Transcribe every one of the following records verbatim, reproducing each line without any alteration.

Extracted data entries
= = =

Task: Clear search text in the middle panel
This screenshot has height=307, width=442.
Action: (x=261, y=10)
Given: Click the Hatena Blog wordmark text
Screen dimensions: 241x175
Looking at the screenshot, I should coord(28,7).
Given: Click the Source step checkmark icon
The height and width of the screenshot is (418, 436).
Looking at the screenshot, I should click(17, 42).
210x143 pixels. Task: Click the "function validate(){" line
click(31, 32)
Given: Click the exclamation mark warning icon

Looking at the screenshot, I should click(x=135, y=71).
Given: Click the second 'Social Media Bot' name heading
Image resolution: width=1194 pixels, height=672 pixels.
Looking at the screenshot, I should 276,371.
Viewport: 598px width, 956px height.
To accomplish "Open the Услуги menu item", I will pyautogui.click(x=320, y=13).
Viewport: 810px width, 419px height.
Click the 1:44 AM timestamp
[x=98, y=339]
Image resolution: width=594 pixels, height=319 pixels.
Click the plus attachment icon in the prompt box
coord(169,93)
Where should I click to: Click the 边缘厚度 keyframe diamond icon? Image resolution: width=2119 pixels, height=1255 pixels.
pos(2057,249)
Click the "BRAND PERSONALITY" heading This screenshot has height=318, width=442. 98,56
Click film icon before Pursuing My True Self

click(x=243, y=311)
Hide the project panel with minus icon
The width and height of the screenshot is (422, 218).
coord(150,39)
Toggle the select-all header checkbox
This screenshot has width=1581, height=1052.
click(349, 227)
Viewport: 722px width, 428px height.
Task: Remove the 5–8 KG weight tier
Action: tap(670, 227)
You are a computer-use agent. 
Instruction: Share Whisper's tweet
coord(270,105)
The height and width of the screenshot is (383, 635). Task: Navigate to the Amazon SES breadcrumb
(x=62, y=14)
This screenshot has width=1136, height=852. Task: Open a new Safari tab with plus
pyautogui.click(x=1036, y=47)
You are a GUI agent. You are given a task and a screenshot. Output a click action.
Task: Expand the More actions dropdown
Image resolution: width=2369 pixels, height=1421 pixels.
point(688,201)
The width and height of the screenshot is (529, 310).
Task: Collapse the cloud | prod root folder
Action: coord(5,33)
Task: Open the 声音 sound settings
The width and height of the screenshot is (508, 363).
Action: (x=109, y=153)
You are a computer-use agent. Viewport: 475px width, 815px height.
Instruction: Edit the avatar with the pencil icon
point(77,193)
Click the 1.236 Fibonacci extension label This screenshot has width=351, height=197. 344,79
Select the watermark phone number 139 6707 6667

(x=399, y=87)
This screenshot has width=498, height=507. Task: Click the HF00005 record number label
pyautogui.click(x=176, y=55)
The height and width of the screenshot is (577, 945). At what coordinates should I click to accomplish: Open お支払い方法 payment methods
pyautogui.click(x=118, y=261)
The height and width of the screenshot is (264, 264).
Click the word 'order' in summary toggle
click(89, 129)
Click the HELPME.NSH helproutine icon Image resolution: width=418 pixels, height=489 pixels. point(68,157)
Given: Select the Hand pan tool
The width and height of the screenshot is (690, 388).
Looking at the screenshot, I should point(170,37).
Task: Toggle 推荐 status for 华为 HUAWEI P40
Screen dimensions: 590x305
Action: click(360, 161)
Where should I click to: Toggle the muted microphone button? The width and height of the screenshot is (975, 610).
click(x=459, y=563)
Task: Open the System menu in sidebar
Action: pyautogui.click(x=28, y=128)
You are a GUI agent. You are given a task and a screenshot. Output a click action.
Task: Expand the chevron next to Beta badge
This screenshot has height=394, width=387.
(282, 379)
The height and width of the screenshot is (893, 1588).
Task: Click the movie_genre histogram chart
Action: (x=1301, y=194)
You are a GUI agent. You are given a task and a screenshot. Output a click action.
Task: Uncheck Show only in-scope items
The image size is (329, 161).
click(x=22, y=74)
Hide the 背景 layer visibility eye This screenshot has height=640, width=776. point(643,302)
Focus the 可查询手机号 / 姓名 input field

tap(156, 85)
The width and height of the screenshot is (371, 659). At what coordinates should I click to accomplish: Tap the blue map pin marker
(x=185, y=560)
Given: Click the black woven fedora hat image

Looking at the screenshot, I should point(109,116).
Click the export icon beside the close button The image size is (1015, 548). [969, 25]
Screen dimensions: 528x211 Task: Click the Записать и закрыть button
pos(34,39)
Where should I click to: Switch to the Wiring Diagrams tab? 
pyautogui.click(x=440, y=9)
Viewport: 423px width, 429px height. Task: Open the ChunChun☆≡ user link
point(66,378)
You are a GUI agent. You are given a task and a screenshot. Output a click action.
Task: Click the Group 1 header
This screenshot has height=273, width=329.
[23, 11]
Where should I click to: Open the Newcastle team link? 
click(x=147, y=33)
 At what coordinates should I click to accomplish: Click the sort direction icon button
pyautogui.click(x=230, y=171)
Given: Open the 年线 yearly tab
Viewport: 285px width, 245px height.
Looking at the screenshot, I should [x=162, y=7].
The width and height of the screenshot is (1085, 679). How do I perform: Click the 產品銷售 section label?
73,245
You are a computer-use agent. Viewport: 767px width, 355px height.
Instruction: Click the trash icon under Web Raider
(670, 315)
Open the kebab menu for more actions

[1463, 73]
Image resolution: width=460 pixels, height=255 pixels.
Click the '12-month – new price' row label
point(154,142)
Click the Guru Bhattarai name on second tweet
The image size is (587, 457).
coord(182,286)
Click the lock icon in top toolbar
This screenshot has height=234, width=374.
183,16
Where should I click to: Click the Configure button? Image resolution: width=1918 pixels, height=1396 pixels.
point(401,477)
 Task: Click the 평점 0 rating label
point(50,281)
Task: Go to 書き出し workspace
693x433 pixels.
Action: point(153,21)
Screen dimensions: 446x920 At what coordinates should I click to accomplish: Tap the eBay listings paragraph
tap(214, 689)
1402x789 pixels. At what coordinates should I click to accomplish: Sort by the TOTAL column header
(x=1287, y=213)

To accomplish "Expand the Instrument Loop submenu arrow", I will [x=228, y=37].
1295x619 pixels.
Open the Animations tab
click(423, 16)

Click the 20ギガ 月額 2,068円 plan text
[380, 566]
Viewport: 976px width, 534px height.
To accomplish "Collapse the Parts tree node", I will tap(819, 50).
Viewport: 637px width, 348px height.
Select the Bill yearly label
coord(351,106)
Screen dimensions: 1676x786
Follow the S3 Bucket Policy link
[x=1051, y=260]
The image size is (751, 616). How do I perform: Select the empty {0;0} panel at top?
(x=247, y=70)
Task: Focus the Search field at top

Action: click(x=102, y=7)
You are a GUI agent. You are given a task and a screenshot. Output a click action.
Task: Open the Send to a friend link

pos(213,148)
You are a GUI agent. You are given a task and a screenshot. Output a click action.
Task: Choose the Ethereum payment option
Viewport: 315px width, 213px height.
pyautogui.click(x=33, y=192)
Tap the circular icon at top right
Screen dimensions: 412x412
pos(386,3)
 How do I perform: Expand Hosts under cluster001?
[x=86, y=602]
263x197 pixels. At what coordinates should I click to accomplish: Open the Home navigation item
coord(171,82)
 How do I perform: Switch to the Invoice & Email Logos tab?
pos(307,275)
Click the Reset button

= = =

## [TASK SOLUTION]
Task: Clear search text in the middle panel
This screenshot has height=307, width=442.
Action: (x=261, y=10)
Given: Click the Hatena Blog wordmark text
Screen dimensions: 241x175
Looking at the screenshot, I should coord(28,7).
Given: Click the Source step checkmark icon
The height and width of the screenshot is (418, 436).
Looking at the screenshot, I should click(17, 42).
210x143 pixels. Task: Click the "function validate(){" line
click(31, 32)
Given: Click the exclamation mark warning icon

Looking at the screenshot, I should click(x=135, y=71).
Given: Click the second 'Social Media Bot' name heading
Image resolution: width=1194 pixels, height=672 pixels.
Looking at the screenshot, I should 276,371.
Viewport: 598px width, 956px height.
To accomplish "Open the Услуги menu item", I will pyautogui.click(x=320, y=13).
Viewport: 810px width, 419px height.
Click the 1:44 AM timestamp
[x=98, y=339]
Image resolution: width=594 pixels, height=319 pixels.
Click the plus attachment icon in the prompt box
coord(169,93)
Where should I click to: Click the 边缘厚度 keyframe diamond icon? Image resolution: width=2119 pixels, height=1255 pixels.
pos(2057,249)
Click the "BRAND PERSONALITY" heading This screenshot has height=318, width=442. 98,56
Click film icon before Pursuing My True Self

click(x=243, y=311)
Hide the project panel with minus icon
The width and height of the screenshot is (422, 218).
coord(150,39)
Toggle the select-all header checkbox
This screenshot has width=1581, height=1052.
click(349, 227)
Viewport: 722px width, 428px height.
Task: Remove the 5–8 KG weight tier
Action: tap(670, 227)
You are a computer-use agent. 
Instruction: Share Whisper's tweet
coord(270,105)
The height and width of the screenshot is (383, 635). Task: Navigate to the Amazon SES breadcrumb
(x=62, y=14)
This screenshot has width=1136, height=852. Task: Open a new Safari tab with plus
pyautogui.click(x=1036, y=47)
You are a GUI agent. You are given a task and a screenshot. Output a click action.
Task: Expand the More actions dropdown
Image resolution: width=2369 pixels, height=1421 pixels.
point(688,201)
The width and height of the screenshot is (529, 310).
Task: Collapse the cloud | prod root folder
Action: coord(5,33)
Task: Open the 声音 sound settings
The width and height of the screenshot is (508, 363).
Action: (x=109, y=153)
You are a computer-use agent. Viewport: 475px width, 815px height.
Instruction: Edit the avatar with the pencil icon
point(77,193)
Click the 1.236 Fibonacci extension label This screenshot has width=351, height=197. 344,79
Select the watermark phone number 139 6707 6667

(x=399, y=87)
This screenshot has width=498, height=507. Task: Click the HF00005 record number label
pyautogui.click(x=176, y=55)
The height and width of the screenshot is (577, 945). At what coordinates should I click to accomplish: Open お支払い方法 payment methods
pyautogui.click(x=118, y=261)
The height and width of the screenshot is (264, 264).
Click the word 'order' in summary toggle
click(89, 129)
Click the HELPME.NSH helproutine icon Image resolution: width=418 pixels, height=489 pixels. point(68,157)
Given: Select the Hand pan tool
The width and height of the screenshot is (690, 388).
Looking at the screenshot, I should point(170,37).
Task: Toggle 推荐 status for 华为 HUAWEI P40
Screen dimensions: 590x305
Action: click(360, 161)
Where should I click to: Toggle the muted microphone button? The width and height of the screenshot is (975, 610).
click(x=459, y=563)
Task: Open the System menu in sidebar
Action: pyautogui.click(x=28, y=128)
You are a GUI agent. You are given a task and a screenshot. Output a click action.
Task: Expand the chevron next to Beta badge
This screenshot has height=394, width=387.
(282, 379)
The height and width of the screenshot is (893, 1588).
Task: Click the movie_genre histogram chart
Action: (x=1301, y=194)
You are a GUI agent. You are given a task and a screenshot. Output a click action.
Task: Uncheck Show only in-scope items
The image size is (329, 161).
click(x=22, y=74)
Hide the 背景 layer visibility eye This screenshot has height=640, width=776. point(643,302)
Focus the 可查询手机号 / 姓名 input field

tap(156, 85)
The width and height of the screenshot is (371, 659). At what coordinates should I click to accomplish: Tap the blue map pin marker
(x=185, y=560)
Given: Click the black woven fedora hat image

Looking at the screenshot, I should point(109,116).
Click the export icon beside the close button The image size is (1015, 548). [969, 25]
Screen dimensions: 528x211 Task: Click the Записать и закрыть button
pos(34,39)
Where should I click to: Switch to the Wiring Diagrams tab? 
pyautogui.click(x=440, y=9)
Viewport: 423px width, 429px height. Task: Open the ChunChun☆≡ user link
point(66,378)
You are a GUI agent. You are given a task and a screenshot. Output a click action.
Task: Click the Group 1 header
This screenshot has height=273, width=329.
[23, 11]
Where should I click to: Open the Newcastle team link? 
click(x=147, y=33)
 At what coordinates should I click to accomplish: Click the sort direction icon button
pyautogui.click(x=230, y=171)
Given: Open the 年线 yearly tab
Viewport: 285px width, 245px height.
Looking at the screenshot, I should [x=162, y=7].
The width and height of the screenshot is (1085, 679). How do I perform: Click the 產品銷售 section label?
73,245
You are a computer-use agent. Viewport: 767px width, 355px height.
Instruction: Click the trash icon under Web Raider
(670, 315)
Open the kebab menu for more actions

[1463, 73]
Image resolution: width=460 pixels, height=255 pixels.
Click the '12-month – new price' row label
point(154,142)
Click the Guru Bhattarai name on second tweet
The image size is (587, 457).
coord(182,286)
Click the lock icon in top toolbar
This screenshot has height=234, width=374.
183,16
Where should I click to: Click the Configure button? Image resolution: width=1918 pixels, height=1396 pixels.
point(401,477)
 Task: Click the 평점 0 rating label
point(50,281)
Task: Go to 書き出し workspace
693x433 pixels.
Action: point(153,21)
Screen dimensions: 446x920 At what coordinates should I click to accomplish: Tap the eBay listings paragraph
tap(214, 689)
1402x789 pixels. At what coordinates should I click to accomplish: Sort by the TOTAL column header
(x=1287, y=213)

To accomplish "Expand the Instrument Loop submenu arrow", I will [x=228, y=37].
1295x619 pixels.
Open the Animations tab
click(423, 16)

Click the 20ギガ 月額 2,068円 plan text
[380, 566]
Viewport: 976px width, 534px height.
To accomplish "Collapse the Parts tree node", I will tap(819, 50).
Viewport: 637px width, 348px height.
Select the Bill yearly label
coord(351,106)
Screen dimensions: 1676x786
Follow the S3 Bucket Policy link
[x=1051, y=260]
The image size is (751, 616). How do I perform: Select the empty {0;0} panel at top?
(x=247, y=70)
Task: Focus the Search field at top

Action: click(x=102, y=7)
You are a GUI agent. You are given a task and a screenshot. Output a click action.
Task: Open the Send to a friend link

pos(213,148)
You are a GUI agent. You are given a task and a screenshot. Output a click action.
Task: Choose the Ethereum payment option
Viewport: 315px width, 213px height.
pyautogui.click(x=33, y=192)
Tap the circular icon at top right
Screen dimensions: 412x412
pos(386,3)
 How do I perform: Expand Hosts under cluster001?
[x=86, y=602]
263x197 pixels. At what coordinates should I click to accomplish: Open the Home navigation item
coord(171,82)
 How do I perform: Switch to the Invoice & Email Logos tab?
pos(307,275)
Click the Reset button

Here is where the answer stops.